Kalabo District continues in its commitment to children
The Kalabo District Health Office (DHO) has been working with PIN since 2017, the year PIN began its mission in Zambia, and was the first district where PIN implemented the “Women in Innovation” pilot project. This project focused on grassroots rehabilitation and prevention of moderate malnutrition and saw the DHO, health workers, and community health volunteers working hand in hand.
Upon learning about the new malnutrition project, the Kalabo DHO asked PIN whether the trainings could be expanded to include Kalabo’s local health facilities, so that health workers from three health facilities in the district – Buleya, Winela and Yuka – could also be trained. These health facilities were not initially included in the project due to budgetary restrictions. However, thanks to the District Health Office, their participation was eventually facilitated. After the training, the health workers shared their newfound knowledge with community health volunteers, who were able to conduct mass malnutrition screenings with no additional monetary support from the project.
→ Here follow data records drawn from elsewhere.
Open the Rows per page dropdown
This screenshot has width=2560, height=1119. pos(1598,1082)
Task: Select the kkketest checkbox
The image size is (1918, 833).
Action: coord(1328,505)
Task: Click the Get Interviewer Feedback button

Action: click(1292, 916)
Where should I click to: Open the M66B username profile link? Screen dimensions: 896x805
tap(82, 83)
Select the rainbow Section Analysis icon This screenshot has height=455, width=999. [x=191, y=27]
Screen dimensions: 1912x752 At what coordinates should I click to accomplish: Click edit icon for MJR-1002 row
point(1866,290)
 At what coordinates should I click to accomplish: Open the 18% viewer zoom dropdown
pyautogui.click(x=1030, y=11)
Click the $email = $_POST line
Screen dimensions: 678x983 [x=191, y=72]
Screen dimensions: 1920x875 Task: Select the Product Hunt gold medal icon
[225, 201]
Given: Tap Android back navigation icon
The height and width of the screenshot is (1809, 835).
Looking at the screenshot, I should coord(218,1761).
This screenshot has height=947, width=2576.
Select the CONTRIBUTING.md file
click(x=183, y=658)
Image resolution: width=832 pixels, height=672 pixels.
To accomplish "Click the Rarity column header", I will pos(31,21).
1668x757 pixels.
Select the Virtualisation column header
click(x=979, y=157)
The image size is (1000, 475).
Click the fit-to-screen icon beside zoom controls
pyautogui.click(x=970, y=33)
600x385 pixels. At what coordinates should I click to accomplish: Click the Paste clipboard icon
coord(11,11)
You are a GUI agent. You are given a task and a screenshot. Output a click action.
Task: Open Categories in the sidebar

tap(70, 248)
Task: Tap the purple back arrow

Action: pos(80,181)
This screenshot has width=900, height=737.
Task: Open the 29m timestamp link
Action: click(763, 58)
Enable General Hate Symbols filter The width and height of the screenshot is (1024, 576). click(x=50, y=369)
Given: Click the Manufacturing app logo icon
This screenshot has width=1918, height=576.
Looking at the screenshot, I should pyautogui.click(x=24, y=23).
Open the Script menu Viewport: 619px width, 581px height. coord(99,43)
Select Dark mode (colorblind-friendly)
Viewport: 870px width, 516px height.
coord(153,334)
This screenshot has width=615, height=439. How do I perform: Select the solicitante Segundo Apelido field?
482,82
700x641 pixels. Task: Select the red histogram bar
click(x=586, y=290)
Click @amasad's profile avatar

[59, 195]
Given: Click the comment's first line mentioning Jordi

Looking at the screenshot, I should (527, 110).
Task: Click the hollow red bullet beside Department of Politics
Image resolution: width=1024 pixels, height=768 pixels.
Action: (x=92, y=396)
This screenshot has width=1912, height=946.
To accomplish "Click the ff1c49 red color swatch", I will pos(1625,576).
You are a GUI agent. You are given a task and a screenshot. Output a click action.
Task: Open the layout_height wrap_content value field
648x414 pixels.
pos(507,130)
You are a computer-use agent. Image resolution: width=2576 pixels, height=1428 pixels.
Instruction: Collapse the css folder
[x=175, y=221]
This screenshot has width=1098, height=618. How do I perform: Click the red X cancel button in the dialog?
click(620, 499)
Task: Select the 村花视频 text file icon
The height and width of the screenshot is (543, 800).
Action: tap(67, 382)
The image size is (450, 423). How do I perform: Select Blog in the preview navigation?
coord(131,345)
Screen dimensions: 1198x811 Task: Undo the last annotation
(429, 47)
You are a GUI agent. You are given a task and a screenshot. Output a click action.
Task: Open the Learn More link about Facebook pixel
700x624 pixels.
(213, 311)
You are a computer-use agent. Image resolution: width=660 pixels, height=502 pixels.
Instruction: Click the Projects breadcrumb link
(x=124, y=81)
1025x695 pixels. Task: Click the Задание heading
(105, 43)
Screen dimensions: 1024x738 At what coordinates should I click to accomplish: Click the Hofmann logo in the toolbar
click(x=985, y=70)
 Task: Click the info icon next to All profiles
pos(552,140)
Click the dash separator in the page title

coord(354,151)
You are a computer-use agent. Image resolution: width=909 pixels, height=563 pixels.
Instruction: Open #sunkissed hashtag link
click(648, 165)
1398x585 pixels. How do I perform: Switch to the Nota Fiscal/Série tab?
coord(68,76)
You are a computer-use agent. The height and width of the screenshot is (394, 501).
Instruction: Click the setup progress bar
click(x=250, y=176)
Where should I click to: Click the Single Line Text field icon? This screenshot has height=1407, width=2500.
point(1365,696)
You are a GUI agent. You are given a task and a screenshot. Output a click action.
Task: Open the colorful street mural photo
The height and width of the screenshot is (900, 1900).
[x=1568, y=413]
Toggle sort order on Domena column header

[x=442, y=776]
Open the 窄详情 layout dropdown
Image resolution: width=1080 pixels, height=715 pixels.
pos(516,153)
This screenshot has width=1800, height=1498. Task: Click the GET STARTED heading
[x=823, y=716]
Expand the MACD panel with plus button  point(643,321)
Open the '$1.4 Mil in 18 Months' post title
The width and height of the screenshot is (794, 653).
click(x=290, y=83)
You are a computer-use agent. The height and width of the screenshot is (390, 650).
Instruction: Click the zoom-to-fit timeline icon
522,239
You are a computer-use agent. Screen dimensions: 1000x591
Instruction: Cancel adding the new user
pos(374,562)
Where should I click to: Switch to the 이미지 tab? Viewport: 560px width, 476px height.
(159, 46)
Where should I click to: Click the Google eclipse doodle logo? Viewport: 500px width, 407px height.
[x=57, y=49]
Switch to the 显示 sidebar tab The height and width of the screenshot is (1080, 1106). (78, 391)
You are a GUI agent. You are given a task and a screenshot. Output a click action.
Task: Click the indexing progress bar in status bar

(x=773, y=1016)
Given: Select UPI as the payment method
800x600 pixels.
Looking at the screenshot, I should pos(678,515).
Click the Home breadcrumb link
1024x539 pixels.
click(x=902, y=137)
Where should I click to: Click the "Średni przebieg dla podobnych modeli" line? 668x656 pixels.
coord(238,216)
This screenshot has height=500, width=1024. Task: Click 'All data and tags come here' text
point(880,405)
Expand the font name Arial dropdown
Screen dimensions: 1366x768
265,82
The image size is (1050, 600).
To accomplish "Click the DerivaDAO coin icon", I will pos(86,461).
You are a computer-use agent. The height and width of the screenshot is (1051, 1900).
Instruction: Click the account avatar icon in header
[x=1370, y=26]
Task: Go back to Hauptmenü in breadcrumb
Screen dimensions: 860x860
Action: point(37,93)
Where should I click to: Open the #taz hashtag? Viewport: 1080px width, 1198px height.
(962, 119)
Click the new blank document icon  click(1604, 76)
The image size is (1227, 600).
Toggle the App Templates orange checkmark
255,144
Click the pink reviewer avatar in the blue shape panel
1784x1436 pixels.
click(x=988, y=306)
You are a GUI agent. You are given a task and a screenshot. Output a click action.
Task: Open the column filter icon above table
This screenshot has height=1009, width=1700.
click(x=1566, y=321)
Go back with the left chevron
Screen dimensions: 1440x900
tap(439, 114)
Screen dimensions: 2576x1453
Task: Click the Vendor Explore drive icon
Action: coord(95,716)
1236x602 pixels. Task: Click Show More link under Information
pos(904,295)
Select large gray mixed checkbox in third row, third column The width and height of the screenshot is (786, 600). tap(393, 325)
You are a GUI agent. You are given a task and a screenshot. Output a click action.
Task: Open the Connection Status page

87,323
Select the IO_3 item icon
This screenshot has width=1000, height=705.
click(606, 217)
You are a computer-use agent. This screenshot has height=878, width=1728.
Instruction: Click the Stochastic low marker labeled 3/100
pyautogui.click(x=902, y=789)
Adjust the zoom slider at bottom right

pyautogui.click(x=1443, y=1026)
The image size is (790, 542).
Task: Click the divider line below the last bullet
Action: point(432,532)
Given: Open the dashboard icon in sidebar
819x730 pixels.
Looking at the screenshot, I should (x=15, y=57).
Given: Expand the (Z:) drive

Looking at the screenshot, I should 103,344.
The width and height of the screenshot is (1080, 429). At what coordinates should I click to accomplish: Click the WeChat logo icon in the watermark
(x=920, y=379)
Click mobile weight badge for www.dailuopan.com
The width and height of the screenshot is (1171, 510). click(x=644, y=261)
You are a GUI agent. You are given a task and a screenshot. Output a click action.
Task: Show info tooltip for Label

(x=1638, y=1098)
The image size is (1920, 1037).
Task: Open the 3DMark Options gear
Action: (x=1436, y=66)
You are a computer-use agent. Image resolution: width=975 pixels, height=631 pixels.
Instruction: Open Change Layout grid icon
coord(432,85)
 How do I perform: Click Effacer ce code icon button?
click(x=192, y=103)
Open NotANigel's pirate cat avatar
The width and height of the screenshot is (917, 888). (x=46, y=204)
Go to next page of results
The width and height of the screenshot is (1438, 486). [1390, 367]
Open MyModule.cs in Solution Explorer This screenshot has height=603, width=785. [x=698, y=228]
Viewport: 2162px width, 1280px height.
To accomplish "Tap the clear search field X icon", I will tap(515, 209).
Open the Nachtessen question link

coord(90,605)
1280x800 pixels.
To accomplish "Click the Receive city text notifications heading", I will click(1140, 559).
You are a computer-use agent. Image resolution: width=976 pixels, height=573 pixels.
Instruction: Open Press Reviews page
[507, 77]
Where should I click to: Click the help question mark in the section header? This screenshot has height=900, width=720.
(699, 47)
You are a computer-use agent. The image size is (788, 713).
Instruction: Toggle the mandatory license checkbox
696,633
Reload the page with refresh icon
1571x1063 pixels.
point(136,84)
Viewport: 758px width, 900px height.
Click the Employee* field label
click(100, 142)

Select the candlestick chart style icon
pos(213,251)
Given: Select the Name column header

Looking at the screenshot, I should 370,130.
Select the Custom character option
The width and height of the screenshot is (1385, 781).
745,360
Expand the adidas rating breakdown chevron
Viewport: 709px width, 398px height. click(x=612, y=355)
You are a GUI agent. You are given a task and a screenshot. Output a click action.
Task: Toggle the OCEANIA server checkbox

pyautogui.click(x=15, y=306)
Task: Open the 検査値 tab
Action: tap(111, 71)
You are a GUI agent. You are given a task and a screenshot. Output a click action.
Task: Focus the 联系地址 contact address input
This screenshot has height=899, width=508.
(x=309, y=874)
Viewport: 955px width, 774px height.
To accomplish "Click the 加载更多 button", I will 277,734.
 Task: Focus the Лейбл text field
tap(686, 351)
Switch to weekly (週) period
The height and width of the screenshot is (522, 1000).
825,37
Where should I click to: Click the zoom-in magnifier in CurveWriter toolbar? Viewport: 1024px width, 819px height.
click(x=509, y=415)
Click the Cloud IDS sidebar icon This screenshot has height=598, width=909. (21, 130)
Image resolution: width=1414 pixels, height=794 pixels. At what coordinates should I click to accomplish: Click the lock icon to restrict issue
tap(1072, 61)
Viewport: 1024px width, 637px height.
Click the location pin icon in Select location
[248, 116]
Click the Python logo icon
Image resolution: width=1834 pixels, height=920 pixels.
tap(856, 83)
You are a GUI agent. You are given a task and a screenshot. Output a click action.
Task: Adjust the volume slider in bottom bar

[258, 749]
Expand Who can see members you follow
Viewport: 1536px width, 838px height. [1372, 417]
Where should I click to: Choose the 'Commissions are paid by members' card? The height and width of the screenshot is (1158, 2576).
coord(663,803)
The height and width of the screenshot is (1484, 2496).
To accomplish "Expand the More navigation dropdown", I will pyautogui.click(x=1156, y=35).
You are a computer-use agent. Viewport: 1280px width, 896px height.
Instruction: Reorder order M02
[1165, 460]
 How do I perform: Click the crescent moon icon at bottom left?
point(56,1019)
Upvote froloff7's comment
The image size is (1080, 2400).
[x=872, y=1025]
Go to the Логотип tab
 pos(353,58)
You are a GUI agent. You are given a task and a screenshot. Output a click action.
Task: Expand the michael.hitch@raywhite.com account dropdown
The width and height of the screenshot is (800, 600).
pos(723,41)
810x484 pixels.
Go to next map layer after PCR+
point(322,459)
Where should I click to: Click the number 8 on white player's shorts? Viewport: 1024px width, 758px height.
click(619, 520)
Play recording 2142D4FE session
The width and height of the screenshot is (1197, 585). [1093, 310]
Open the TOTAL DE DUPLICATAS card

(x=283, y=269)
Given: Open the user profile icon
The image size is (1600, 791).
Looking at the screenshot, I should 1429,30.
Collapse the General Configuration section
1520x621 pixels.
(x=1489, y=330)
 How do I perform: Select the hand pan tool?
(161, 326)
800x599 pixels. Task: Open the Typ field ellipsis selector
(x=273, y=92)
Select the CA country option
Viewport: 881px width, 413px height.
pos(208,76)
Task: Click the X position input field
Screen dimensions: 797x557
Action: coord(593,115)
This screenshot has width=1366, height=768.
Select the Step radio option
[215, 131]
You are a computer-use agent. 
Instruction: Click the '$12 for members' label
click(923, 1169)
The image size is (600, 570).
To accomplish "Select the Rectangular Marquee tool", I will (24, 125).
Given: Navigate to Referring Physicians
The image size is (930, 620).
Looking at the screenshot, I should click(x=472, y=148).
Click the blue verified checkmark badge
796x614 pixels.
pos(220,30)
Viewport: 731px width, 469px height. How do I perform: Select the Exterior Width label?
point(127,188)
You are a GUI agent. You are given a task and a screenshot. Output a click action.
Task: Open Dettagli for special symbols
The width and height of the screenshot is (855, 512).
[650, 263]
Having an OTP service supported by community health volunteers is very important for areas such as the Western Province, which is characterised by difficult terrain and weather conditions, as well as long distances between communities. Community health volunteers provide screening and sensitisation in catchment areas, bringing OTP services to remote communities. This allows for earlier identification of malnutrition cases and enables patients without complications to be treated at home, thus minimising caregivers’ expenses for travel and lodging at health facilities.
Buleya steps up the identification of malnourished children
The Buleya Health Centre provides services to 720 households and approximately 820 children under the age of five. The incidence of very young women becoming pregnant in this area is high, and many children are brought up by grandmothers who are subsistence farmers, having limited resources and knowledge to provide nutritious and balanced diet. Therefore, it is critical to monitor the nutritional status of children in this area.
In the last quarter of 2020, the Buleya Health Centre reported a total of 27 cases of severely malnourished children, more than any of the other health facilities in Kalabo that PIN has been monitoring. Previously, there had been no training on IMAM in this district, and only two health facilities had established OTPs, making the identification of malnourished children difficult. Gladys Akalala, a Community Health Assistant from the Buleya Health Centre who participated in the training programme, says she and her staff now know how to identify and treat malnourished children. High numbers of identified children serve as a marker of success; the fact that the Buleya Health Centre has the highest number of identified cases of malnourished children shows that the approach has been working, as in the past, these children would have gone undetected and untreated.
Akalala says: “Thanks to the trainings, the facility is now in a better position to support the community, as we can now identify malnourished children and provide ready-to-use therapeutic food [provided by the project]. The Buleya Health Centre now engages the community in the new programme and streamlines the mass screenings into the general services it already provides.”
Parents have also embraced the programme. “Parents are now bringing their children in for assessments without waiting for the actual planned screening days, because they have seen the benefits from their fellow community members,” says Akalala. “It would be good if all health facilities had OTPs like the one in Buleya, because most of the illnesses in the communities could be defeated by addressing malnutrition.”